**TASK STATEMENT**
In the court opinion below, list every attorney named as counsel for the Respondent.

**TEXT EXTRACT**
[START]

Supreme Court of California
Feb 10, 1897
116 Cal. 43 (Cal. 1897)

Opinion

         Motion in the Supreme Court to dismiss an appeal from a judgment of the Superior Court of Alameda County and from an order denying a new trial. N. Hamilton, Judge.

         COUNSEL:

         A. A. Cohen, in pro. per ., and Garber, Thornton & Bishop, for Appellant.

          Samuel G. Hilborn, Walter Van Dyke, William Craig, and H. S. Foote, United States Attorney, for Respondent.


         The appeal ought to be dismissed because of the failure of appellant to serve notice of appeal on his codefendants who were "adverse parties" within the meaning of section 940 of the Code of Civil Procedure. (Hildreth v. Gwindon , 10 Cal. 491; Franklin v. Reiner , 8 Cal. 341; Whipley v. Mills , 9 Cal. 641; Hastings v. Halleck , 10 Cal. 31; Heinlen v. Heilbron , 94 Cal. 636; Warren v. Hopkins , 110 Cal. 509; Senter v. De Bernal , 38 Cal. 637, and cases cited; Reed v. Allison , 61 Cal. 461; O'Kane v. Daly , 63 Cal. 317; Williams v. Santa Clara Min. Assn ., 66 Cal. 195; Butte County v. Boydstun , 68 Cal. 189; In re Castle Dome Min. etc. Co ., 79 Cal. 248; Harper v. Hildreth , 99 Cal. 267; Randall v. Hunter , 69 Cal. 81; Foley v. Bullard , 97 Cal. 516.) It is not too late to take advantage of failure to serve notice on adverse party at the hearing. (In re Castle Dome Min. etc. Co., supra .)

[END]

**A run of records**

[START]

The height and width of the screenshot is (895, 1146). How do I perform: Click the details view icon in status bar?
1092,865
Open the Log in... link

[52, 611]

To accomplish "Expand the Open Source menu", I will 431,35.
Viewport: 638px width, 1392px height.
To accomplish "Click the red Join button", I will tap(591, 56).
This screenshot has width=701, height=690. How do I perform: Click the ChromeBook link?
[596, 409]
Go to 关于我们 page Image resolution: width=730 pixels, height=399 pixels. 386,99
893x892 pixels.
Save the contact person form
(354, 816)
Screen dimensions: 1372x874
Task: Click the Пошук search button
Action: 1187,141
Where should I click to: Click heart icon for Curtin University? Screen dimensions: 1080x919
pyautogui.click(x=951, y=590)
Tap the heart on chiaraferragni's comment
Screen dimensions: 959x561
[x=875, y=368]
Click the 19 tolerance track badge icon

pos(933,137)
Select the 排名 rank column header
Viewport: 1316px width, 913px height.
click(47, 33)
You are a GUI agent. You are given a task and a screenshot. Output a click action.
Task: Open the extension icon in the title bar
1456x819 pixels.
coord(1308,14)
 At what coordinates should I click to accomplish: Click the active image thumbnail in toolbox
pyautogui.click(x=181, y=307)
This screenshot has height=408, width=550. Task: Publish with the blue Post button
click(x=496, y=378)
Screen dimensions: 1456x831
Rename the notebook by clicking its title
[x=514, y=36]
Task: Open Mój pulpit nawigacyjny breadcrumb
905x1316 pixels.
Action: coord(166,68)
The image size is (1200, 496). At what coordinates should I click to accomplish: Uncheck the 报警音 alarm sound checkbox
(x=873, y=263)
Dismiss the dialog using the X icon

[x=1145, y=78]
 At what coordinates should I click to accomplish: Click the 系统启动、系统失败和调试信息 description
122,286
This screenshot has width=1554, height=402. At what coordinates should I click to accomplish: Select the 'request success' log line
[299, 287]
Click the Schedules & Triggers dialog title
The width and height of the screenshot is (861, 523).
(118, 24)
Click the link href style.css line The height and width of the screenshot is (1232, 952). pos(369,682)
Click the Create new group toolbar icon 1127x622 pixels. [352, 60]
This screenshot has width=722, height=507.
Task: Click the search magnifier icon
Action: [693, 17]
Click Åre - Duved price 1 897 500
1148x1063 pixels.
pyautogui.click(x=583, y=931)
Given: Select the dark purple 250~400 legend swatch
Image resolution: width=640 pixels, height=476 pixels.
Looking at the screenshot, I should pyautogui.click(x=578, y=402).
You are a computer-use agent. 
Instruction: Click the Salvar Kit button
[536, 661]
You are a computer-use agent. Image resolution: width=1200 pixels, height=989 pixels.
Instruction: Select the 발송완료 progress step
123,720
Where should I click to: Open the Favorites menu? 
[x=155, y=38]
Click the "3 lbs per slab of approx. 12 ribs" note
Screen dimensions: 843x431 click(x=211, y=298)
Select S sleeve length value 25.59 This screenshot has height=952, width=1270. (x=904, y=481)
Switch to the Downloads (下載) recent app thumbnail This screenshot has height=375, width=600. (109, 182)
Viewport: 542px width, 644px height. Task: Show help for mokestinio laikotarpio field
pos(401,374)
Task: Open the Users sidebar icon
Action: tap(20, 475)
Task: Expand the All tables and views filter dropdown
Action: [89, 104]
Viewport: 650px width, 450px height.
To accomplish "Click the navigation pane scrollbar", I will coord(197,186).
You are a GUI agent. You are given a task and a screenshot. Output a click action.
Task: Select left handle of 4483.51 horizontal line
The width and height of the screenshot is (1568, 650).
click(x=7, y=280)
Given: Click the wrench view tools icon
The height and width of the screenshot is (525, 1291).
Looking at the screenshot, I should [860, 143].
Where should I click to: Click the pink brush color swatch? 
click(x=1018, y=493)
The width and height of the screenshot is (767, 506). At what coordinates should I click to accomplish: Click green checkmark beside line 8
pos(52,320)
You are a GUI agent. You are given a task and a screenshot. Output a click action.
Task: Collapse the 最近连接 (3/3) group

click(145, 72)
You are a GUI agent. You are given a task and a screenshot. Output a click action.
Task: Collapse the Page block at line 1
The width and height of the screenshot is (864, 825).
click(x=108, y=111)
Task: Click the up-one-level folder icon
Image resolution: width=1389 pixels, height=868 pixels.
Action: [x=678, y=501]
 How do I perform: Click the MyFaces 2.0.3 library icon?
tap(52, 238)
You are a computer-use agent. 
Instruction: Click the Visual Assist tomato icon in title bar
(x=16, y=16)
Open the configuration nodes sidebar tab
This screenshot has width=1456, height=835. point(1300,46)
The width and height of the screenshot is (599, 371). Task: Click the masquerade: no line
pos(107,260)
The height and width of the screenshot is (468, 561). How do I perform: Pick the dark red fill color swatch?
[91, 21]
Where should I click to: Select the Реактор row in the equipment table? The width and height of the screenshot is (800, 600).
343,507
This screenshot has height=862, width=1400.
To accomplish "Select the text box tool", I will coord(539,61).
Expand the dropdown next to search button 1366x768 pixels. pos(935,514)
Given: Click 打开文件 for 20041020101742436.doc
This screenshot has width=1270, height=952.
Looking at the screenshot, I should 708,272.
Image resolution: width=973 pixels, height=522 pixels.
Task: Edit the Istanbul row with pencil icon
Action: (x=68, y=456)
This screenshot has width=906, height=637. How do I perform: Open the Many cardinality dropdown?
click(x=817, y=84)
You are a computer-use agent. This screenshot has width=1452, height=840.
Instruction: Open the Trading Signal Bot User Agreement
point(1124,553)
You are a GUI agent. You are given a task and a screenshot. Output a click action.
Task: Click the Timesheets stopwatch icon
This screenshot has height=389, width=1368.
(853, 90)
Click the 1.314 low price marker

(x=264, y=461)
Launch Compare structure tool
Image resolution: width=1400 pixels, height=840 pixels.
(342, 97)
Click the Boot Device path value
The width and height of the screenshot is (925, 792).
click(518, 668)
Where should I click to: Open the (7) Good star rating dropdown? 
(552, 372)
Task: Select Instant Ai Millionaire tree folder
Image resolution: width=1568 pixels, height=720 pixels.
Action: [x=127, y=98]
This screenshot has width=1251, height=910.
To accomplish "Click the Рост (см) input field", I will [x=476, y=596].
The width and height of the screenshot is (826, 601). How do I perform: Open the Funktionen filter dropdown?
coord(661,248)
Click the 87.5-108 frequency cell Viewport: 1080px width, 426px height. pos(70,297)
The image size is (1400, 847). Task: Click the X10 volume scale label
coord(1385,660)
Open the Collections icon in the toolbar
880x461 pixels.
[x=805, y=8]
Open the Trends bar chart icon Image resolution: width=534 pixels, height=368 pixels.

[END]

**SOLVED PROBLEM**
Samuel G. Hilborn, Walter Van Dyke, William Craig, H. S. Foote